SECOND UPDATE: The Obama campaign’s latest tv ad in Iowa says the Ryan budget would increase school class sizes by cutting government spending on education.

THIRD UPDATE: The Obama campaign launched another television commercial about Medicare on August 25. “Promises” will run in Iowa, Colorado, Nevada, Ohio and Virginia, and later in Florida, North Carolina and New Hampshire as well.

Annotated transcript:

Obama’s voice: I’m Barack Obama, and I approve this message [photo of Obama speaking to an elderly woman]

Male voice-over: It’s a promise that was made long ago. [Black and white photo of President Lyndon Johnson signing the Medicare bill in 1965; words on screen A PROMISE]

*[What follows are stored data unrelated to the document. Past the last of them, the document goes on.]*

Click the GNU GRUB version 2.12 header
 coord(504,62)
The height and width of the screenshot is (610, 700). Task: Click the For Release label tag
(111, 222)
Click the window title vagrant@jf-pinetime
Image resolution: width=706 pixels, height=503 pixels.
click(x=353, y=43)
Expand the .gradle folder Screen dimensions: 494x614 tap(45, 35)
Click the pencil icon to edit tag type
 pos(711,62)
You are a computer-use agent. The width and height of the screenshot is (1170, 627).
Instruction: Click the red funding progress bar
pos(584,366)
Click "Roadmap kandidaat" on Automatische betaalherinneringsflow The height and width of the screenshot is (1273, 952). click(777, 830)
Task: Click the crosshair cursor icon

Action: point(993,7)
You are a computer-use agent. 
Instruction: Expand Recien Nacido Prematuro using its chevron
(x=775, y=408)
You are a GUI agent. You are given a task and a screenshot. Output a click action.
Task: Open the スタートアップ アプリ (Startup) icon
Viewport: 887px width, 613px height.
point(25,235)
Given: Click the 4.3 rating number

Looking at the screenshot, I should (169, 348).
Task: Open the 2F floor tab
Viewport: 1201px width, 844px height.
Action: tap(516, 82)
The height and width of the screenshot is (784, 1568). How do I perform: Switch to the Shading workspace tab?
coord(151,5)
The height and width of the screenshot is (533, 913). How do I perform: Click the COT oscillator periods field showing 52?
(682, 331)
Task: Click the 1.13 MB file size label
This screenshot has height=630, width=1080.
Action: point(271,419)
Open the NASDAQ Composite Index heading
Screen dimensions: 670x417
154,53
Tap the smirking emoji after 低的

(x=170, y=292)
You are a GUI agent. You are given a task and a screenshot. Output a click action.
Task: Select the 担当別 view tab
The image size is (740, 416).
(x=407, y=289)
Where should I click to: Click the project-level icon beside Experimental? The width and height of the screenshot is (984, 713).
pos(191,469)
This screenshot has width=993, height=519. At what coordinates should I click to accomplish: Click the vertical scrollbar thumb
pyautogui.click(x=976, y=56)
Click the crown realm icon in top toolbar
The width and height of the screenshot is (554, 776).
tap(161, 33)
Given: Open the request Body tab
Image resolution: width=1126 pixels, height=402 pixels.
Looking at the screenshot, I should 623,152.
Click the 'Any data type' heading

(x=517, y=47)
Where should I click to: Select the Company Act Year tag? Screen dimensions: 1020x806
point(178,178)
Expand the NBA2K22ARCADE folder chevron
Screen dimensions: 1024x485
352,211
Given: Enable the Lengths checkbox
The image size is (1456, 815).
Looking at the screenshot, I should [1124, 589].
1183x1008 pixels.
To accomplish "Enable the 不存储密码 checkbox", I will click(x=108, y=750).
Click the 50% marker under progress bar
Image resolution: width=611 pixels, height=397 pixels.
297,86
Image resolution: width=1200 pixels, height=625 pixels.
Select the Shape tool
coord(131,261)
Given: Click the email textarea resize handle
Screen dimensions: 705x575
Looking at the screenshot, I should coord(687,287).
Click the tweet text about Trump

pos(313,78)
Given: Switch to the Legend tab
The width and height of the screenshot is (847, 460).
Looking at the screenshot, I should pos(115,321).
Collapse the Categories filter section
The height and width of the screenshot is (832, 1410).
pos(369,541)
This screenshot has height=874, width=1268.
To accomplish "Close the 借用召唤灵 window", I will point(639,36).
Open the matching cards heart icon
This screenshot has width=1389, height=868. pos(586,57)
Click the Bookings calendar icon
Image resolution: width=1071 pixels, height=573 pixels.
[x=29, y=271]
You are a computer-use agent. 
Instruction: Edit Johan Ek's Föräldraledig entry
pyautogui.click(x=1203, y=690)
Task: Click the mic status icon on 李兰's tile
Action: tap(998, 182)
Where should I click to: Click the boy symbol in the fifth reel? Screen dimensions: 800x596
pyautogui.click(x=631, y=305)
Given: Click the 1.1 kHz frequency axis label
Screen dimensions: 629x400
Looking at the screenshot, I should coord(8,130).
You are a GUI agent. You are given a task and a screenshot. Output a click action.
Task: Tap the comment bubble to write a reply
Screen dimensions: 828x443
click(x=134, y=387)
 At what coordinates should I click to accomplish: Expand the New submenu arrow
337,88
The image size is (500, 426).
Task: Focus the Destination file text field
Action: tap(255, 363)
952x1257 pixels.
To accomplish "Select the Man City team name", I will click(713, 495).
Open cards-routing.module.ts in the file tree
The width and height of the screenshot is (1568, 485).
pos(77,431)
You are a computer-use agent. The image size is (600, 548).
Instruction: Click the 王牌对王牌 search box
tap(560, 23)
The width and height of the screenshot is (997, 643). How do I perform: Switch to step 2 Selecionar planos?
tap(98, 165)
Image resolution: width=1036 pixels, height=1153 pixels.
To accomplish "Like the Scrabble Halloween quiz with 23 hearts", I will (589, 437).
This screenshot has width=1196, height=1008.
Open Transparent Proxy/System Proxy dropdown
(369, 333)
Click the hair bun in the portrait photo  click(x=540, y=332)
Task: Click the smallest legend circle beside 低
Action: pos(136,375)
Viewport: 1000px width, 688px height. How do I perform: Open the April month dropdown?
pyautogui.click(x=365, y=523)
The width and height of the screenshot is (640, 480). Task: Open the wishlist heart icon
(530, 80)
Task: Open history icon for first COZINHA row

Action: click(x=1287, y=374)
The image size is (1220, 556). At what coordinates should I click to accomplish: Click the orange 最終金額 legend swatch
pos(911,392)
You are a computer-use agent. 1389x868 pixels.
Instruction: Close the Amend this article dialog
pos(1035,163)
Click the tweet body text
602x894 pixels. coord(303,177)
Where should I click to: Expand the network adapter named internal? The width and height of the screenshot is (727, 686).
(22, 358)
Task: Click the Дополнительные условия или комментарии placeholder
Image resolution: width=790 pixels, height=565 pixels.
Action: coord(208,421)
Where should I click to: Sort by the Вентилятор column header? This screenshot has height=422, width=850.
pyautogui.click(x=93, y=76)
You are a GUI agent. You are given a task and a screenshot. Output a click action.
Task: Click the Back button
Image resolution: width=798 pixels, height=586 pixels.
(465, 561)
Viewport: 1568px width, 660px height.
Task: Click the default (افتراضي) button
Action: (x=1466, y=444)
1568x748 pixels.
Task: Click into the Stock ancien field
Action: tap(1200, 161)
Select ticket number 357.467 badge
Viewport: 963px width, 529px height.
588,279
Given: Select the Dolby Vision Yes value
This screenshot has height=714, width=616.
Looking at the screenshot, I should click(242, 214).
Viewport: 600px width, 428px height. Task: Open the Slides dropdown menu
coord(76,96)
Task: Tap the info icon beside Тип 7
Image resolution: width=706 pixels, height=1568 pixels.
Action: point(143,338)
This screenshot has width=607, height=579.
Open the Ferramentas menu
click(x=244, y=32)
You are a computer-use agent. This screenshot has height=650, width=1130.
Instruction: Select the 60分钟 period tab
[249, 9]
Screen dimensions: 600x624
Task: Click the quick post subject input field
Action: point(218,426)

You work hard, pay in, your Medicare benefits are guaranteed. [footage of man stocking grocery store shelves, words on screen YOU WORK HARD; shifts to footage of woman working with papers at a desk, words on screen YOU PAY IN; shifts to footage of medical personnel speaking with a patient, words on screen YOUR MEDICARE BENEFITS ARE GUARANTEED]

But Mitt Romney would break that promise, [photo of Romney standing next to Paul Ryan, both waving at crowd of supporters, words on screen MITT ROMNEY WILL BREAK THAT PROMISE]

replace your benefits with a voucher. [Man looks into camera, words on screen REPLACES BENEFITS WITH A VOUCHER Associated Press, 11/4/11]

Insurance companies could just keep raising rates. [Senior citizen handling bills at kitchen table, words about replacing benefits remain on screen, plus these words are added: INSURANCE COMPANIES COULD RAISE RATES, Boston Globe 8/18/12]

Instead of a guarantee, seniors could pay sixty-four hundred dollars more a year. [footage of woman putting various prescription medications in a pillbox; words about replacing benefits and raising rates remain on screen, plus these words are added: SENIORS PAY $6400 MORE A YEAR, Center on Budget and Policy Priorities]

AARP says the plan Mitt Romney supports undermines Medicare. [footage of older woman sitting in doctor’s office, words on screen “WOULD UNDERMINE…MEDICARE” AARP 3/21/12]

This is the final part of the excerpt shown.